Creeds as Boundaries

Daniel at Sibboleth, which incidentally is the best blog name I have run across, argues that Confessions of faith are not to be misconstrued as ‘boundaries, but rather should be envisioned as ‘trajectories’. This of course denies the whole point of confessions, creeds, and statements of faith. Allow Daniel to express his views of the role of confessions in his own words.

(1) a given confession of faith as an "outline." That allows for this or that point to be disputed; it allows for an overall sameness is thrust while simultaneously allowing different people to fill in gaps in different ways. (2) A confessional tradition as setting "trajectories". I like this option because it assumes growth, change, development and even divergence over time (i.e., it is in step with reality).

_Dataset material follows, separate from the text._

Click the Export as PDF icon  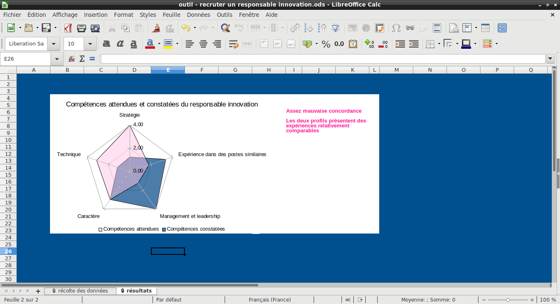pyautogui.click(x=68, y=28)
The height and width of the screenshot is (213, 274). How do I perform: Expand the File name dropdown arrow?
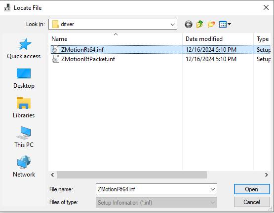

In the article he gives as historical evidence the Presbyterian practice of allowing scruples to the Westminster. There is no doubt that many today in the OPC and PCA view the Westminster in one of the two ways suggested by Daniel. Yet, I believe Daniel’s argument fails for the following reasons.

1. The scruples to a confession are by no means universal. Yes, American Presbyterianism allowed Scruples in the Adopting Act, but there are many other traditions that do not allow scruples to any points. For example the RCUS does not allow one to scruple. It is strict subscription or find another denomination. So while Daniel’s point may help him in American Presbyterian circles, it does not help in trying to say confessions in general should be 'trajectories.’
2. This is not the view churches have taken throughout history. Just look at the Nicaean Creed as an example. The creed was written to exclude men like Arius from the faith. One could not scruple the word ‘homoousian’ in the Nicaean Creed. It was not viewed as a trajectory to launch new way of thinking. In fact it was reaffirmed at Constantinople, Ephesus, Chalcedon, and I could go on and on. The point is that early creeds were not viewed the way proposed at Sibboleth. The creeds were drawn up precisely as boundaries. The creeds kept out men like Arius and Nestorius.
3. The creeds tell us what the Bible says and does not say because they are summaries of the teaching of the Word. Daniel tries to make the jump that creeds then also tell us that the Bible cannot say certain things. I disagree with this jump. Daniel’s argument assumes a some things, and one is that people today will be able to see truths in the Bible that the earlier generations missed. The creeds received and used today do not speak on areas of the Bible that are unclear. Has anyone ever seen a creed that mandates a particular end times view? The creeds are usually about salvation, Christ, and God. Not exactly hidden subjects in the Bible. Also, every denomination that I know of has a procedure for amending the creeds if it is found to be in error. Hardly a sign that creeds dictate what the Bible can and cannot say.

If the creeds are not boundaries in some real sense, then they have absolutely no purpose at all. They are just documents for us to discuss, or paper to line birdcages. Creeds have always been designed to keep members from heresy, and keep heretics out. In other words, boundaries.


Andrew Duggan said...

So if the confession can be changed, which the PCUSA did even during its Christian history, why do you think that both the OPC and the PCA declined to change the confession regarding creation?

Perhaps the reason is that to change the confession in a way that accommodates all the diversity views would make it all-to-clear that those with diverse views don't really believe the same thing. For example, either God created the heavens and the earth in the space of six days and rested the seventh as He claims in Exodus 20, or He didn't.

I think you said it well previously when you talked of sacrificing the confession for diversity views. They have made their "Yes" both "No" and "Yes", and their "No", "Yes" and "No". Not only has the confession been sacrificed, it has effectively been disestablished.

More appropriately than the idea of a slippery slope, it looks like the shepherds have torn down the fence. Is it any wonder that the sheep are going astray and turning everyone to his own way?